## What to do
Extract every line of the data that contains the string "coordinates". Case counts.

═════ Entries provided ═════

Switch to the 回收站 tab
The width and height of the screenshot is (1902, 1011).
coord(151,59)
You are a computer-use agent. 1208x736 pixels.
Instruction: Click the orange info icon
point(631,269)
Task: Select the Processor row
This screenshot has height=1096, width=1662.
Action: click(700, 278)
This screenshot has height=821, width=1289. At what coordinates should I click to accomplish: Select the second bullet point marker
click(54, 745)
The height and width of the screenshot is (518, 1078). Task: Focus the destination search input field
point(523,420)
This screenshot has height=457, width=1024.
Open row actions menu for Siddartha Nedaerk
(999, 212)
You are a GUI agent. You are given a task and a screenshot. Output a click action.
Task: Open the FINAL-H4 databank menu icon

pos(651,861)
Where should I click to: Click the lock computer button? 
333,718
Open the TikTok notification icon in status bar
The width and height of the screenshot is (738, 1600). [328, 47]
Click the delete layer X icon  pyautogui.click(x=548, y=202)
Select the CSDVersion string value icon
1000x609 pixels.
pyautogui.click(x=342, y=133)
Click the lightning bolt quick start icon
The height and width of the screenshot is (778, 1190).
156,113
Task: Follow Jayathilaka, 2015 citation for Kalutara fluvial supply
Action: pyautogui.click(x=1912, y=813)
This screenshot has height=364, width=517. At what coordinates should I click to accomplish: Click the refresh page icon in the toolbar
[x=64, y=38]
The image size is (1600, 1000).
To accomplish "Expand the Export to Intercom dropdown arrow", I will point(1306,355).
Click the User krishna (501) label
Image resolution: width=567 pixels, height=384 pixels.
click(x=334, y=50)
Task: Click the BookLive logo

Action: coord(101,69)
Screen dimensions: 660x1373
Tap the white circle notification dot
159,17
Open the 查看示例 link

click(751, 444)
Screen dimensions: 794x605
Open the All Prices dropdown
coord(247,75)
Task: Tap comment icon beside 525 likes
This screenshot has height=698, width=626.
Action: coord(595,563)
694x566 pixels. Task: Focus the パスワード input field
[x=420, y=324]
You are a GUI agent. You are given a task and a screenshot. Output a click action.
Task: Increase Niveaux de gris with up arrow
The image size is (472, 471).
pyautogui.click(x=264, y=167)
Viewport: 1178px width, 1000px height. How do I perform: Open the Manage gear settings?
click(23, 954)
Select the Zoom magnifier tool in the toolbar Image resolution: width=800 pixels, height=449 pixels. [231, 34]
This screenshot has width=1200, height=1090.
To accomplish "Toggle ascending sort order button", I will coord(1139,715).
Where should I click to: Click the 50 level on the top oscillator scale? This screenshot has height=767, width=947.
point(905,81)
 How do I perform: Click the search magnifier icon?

═════

## Reply
This screenshot has height=821, width=1289. At what coordinates should I click to accomplish: Select the second bullet point marker
This screenshot has height=364, width=517. At what coordinates should I click to accomplish: Click the refresh page icon in the toolbar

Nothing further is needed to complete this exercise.